◆ **Exercise requirements**:
a – In the forum thread on liberal arts education below, decide whether each statement agrees with it: (i) NYU requires the most general education credits of the three schools; (ii) dansmind is most interested in directing; (iii) Winterreverie says double majoring will let a student graduate sooner. Answer yes or no for each and quote the deciding words.
b – Name every school mentioned in the forum thread on liberal arts education below.
c – Pick up the forum thread on liberal arts education below with the next reply after its final post.

**** Extract ****

# Getting a good liberal arts education



## dansmind (Apr 2, 2007)

Right now I'm deciding between NYU, USC, and Emerson. Here's a concern about the programs that I don't think has been discussed here--will all three schools provide me with a good general education in addition to teaching film techniques? I don't think it's possible to be a good filmmaker (or screenwriter, which is what I'm most interested in) without a lot of knowledge of history, literature, etc. I would perhaps even like to double major in history or something to help me with my career as a screenwriter/filmmaker.

NYU requires the most general education credits and is most flexible with what you use them for, USC reqires less general education credits and is less flexible in how you use them. Emerson, it seems to me, being an arts school provides a very weak liberal arts education with not a large number of courses available outside of film and communications. Right now, this is the main thing that's stopping me from choosing USC over NYU, because in other ways I like USC's program better. How do students who go to these schools feel about their education outside of film? Is it even possible to double major while pursuing the time consuming production or screenwriting programs at USC?


----------



## Film_Jock (Apr 2, 2007)

How are you torn between three schools?  Which ones have you gotten in?  If none, then I doubt USC vs NYU vs Emerson should be your main worry?


----------



## dansmind (Apr 3, 2007)

I've gotten into all 3


----------



## Winterreverie (Apr 3, 2007)

Look up each university's policy on double majoring. It will take you longer to get out, but you'll graduate with the more well rounded education you're looking for. Be aware though that many schools are taking away the option to double major.

**** Extracted material ****

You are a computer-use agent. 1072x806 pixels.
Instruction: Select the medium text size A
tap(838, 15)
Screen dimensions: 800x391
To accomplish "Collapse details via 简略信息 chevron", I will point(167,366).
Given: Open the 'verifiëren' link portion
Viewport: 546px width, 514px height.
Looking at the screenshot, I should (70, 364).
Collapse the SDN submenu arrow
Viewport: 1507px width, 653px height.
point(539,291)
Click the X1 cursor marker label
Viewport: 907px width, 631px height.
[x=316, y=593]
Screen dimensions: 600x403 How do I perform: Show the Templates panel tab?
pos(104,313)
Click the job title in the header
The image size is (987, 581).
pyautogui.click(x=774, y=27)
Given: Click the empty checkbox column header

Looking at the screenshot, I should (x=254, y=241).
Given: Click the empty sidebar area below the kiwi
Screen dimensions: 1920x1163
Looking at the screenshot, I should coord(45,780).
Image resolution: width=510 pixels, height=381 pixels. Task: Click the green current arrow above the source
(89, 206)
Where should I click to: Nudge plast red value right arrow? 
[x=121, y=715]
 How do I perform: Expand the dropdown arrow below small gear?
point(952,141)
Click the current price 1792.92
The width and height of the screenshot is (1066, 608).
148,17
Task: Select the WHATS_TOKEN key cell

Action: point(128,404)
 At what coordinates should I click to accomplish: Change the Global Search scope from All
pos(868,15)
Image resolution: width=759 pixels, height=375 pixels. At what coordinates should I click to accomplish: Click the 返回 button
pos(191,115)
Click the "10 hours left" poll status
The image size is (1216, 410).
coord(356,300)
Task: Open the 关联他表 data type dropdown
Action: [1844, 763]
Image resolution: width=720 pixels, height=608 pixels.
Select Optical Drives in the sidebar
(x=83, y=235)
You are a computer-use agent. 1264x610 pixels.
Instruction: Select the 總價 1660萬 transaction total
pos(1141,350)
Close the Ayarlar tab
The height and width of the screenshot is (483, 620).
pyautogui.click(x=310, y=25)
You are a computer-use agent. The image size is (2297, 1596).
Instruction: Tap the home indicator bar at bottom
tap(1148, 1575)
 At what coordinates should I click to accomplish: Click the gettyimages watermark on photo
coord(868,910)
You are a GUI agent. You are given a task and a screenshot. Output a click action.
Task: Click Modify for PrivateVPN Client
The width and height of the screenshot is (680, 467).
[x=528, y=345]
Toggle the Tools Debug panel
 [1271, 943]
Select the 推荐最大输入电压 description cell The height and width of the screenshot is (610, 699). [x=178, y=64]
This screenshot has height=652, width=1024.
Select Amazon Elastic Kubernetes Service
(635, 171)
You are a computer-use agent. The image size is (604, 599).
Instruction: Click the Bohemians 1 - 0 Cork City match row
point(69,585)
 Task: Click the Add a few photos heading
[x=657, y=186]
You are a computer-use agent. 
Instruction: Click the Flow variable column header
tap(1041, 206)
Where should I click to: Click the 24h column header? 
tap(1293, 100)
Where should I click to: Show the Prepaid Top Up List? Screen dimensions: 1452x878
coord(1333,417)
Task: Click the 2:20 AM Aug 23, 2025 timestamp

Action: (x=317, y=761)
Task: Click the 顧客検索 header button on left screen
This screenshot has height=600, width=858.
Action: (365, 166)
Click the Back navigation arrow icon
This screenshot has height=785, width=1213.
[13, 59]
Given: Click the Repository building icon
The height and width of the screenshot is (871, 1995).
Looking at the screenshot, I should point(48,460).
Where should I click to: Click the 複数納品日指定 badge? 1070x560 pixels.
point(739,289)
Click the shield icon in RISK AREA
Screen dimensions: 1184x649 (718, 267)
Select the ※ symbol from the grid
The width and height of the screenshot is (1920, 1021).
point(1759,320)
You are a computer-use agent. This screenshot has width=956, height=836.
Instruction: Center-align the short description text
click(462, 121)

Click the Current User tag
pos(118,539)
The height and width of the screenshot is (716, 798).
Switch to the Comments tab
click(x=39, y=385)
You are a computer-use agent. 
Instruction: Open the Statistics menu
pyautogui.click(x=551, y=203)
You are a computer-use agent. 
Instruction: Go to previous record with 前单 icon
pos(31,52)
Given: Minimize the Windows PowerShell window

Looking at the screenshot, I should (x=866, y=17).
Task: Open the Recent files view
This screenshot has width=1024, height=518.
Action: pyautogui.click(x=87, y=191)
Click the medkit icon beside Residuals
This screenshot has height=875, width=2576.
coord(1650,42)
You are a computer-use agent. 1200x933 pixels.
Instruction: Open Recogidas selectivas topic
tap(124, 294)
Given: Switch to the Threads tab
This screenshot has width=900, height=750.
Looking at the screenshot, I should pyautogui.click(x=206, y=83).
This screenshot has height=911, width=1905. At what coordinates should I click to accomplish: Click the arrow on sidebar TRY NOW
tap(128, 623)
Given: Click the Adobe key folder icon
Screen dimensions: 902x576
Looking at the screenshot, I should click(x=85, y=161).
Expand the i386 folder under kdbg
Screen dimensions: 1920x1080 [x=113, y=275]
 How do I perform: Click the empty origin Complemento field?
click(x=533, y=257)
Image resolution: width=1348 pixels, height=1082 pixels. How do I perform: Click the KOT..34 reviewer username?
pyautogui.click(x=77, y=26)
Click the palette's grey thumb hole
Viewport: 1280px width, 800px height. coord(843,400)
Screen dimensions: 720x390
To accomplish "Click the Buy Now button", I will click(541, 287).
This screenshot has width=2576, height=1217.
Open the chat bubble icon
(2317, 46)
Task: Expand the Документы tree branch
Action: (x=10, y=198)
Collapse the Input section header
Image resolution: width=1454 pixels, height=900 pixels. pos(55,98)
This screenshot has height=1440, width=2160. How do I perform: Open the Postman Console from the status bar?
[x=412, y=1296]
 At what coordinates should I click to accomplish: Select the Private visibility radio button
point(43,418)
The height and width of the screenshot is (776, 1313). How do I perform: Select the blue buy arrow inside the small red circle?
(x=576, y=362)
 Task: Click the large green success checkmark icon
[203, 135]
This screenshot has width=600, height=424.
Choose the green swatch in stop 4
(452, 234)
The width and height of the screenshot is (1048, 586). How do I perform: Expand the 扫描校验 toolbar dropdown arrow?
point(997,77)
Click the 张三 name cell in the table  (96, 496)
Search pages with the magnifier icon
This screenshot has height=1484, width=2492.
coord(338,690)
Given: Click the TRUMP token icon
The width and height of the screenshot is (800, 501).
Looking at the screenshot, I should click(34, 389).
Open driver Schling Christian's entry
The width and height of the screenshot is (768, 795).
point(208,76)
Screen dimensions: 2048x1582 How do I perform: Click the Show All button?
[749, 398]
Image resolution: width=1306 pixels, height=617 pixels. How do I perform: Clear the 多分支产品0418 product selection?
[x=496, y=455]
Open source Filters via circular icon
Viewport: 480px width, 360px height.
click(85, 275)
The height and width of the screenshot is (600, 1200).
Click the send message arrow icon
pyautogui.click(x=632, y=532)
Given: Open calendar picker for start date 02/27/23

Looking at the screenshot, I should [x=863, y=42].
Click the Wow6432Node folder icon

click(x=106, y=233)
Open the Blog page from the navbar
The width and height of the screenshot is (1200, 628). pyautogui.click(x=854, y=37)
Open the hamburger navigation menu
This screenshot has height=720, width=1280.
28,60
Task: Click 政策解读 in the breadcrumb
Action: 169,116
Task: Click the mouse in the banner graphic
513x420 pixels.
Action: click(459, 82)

****

◆ **Per-task answers**:
a –
(i) Yes: "NYU requires the most general education credits and is most flexible with what you use them for"
(ii) No: "(or screenwriter, which is what I'm most interested in)"
(iii) No: "It will take you longer to get out"

b – NYU, USC, Emerson

c –
----------



## Film_Jock (Apr 3, 2007)

If you want some liberal arts education, then why not take classes outside of the requirements or even GE to learn things you want to learn?  Why not go for the best film school, and take liberal classes if you desire even though it may not help you graduate faster?  USC is better than NYU some say.  NYU accepts what hundreds of people per year?  USC less than NYU?

Also if you got into NYU or USC why would you even consider wasting tuition money on Emerson?


----------



## dansmind (Apr 4, 2007)

The reason I'm considering Emerson is that it's a cheap school, and it's offering me a $13,000 scholarship. Of course NYU and USC are better schools, but the question is whether they're better enough to justify being in debt for 10 years to pay for them.

The thing is, going to NYU or USC for extra time so that I could double major would cost even more money, which is really not preferable. NYU's program is relatively flexible and allows double majoring within 4 years; I doubt it's possible to do that at USC. So again, this creates a problem, since I would 
rather go to USC for other reasons, but this is the main thing that's stopping me.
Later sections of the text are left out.